▸ Data section
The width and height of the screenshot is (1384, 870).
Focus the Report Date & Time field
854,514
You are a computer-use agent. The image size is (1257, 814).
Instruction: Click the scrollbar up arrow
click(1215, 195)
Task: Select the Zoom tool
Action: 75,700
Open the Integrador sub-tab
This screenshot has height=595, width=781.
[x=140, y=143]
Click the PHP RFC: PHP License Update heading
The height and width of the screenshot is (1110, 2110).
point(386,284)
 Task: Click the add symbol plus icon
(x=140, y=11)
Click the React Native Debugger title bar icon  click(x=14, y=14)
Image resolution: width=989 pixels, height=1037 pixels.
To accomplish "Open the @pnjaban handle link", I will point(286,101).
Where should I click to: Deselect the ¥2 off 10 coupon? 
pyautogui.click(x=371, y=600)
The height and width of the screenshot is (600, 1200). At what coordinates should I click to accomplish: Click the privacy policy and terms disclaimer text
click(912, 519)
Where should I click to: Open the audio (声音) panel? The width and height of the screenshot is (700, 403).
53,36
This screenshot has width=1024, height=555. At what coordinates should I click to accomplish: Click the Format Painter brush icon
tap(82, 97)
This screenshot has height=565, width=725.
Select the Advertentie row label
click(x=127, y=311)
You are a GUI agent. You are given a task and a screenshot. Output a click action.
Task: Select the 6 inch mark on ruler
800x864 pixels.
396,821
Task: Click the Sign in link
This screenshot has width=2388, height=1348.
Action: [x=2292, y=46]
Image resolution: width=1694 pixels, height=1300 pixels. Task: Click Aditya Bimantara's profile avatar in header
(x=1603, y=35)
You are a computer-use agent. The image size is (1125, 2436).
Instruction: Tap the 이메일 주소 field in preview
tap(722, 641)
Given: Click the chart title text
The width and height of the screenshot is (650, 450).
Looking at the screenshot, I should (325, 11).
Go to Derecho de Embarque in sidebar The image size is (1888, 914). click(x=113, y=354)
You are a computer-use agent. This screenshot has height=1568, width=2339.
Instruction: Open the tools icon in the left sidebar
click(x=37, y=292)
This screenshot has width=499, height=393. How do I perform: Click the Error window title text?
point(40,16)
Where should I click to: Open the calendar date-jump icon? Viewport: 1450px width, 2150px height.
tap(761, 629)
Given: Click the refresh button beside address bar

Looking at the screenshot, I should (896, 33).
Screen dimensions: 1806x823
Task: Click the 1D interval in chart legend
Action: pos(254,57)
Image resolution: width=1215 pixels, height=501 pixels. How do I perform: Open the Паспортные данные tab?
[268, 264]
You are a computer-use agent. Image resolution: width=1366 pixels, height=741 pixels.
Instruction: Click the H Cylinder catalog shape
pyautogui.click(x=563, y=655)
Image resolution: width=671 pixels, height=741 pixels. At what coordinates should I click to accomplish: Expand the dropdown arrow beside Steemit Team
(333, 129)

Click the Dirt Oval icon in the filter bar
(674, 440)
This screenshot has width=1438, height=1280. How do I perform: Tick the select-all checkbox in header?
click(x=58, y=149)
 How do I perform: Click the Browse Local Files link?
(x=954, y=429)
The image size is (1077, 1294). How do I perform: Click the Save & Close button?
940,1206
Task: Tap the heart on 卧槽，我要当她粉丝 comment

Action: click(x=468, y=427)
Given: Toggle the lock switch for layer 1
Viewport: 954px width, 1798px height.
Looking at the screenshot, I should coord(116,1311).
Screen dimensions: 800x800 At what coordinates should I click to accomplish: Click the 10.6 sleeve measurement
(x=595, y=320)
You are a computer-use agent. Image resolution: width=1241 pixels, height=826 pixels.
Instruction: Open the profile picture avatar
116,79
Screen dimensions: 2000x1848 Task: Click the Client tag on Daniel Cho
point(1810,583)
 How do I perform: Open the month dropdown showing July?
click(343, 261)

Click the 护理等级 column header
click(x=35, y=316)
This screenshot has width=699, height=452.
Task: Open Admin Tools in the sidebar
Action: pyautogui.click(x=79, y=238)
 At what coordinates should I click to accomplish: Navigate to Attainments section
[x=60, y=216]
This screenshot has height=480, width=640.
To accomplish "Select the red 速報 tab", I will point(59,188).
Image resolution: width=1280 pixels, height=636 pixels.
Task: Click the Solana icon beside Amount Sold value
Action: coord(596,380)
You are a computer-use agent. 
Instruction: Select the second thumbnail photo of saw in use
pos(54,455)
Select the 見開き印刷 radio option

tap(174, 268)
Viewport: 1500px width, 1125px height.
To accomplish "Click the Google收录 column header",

▸ Your goal
Reproduce everything in the material above, from the line containing "Given: Toggle the lock switch for layer 1" down to the final line, with every line unchanged.

▸ The response
Given: Toggle the lock switch for layer 1
Viewport: 954px width, 1798px height.
Looking at the screenshot, I should coord(116,1311).
Screen dimensions: 800x800 At what coordinates should I click to accomplish: Click the 10.6 sleeve measurement
(x=595, y=320)
You are a computer-use agent. Image resolution: width=1241 pixels, height=826 pixels.
Instruction: Open the profile picture avatar
116,79
Screen dimensions: 2000x1848 Task: Click the Client tag on Daniel Cho
point(1810,583)
 How do I perform: Open the month dropdown showing July?
click(343, 261)

Click the 护理等级 column header
click(x=35, y=316)
This screenshot has width=699, height=452.
Task: Open Admin Tools in the sidebar
Action: pyautogui.click(x=79, y=238)
 At what coordinates should I click to accomplish: Navigate to Attainments section
[x=60, y=216]
This screenshot has height=480, width=640.
To accomplish "Select the red 速報 tab", I will point(59,188).
Image resolution: width=1280 pixels, height=636 pixels.
Task: Click the Solana icon beside Amount Sold value
Action: coord(596,380)
You are a computer-use agent. 
Instruction: Select the second thumbnail photo of saw in use
pos(54,455)
Select the 見開き印刷 radio option

tap(174, 268)
Viewport: 1500px width, 1125px height.
To accomplish "Click the Google收录 column header",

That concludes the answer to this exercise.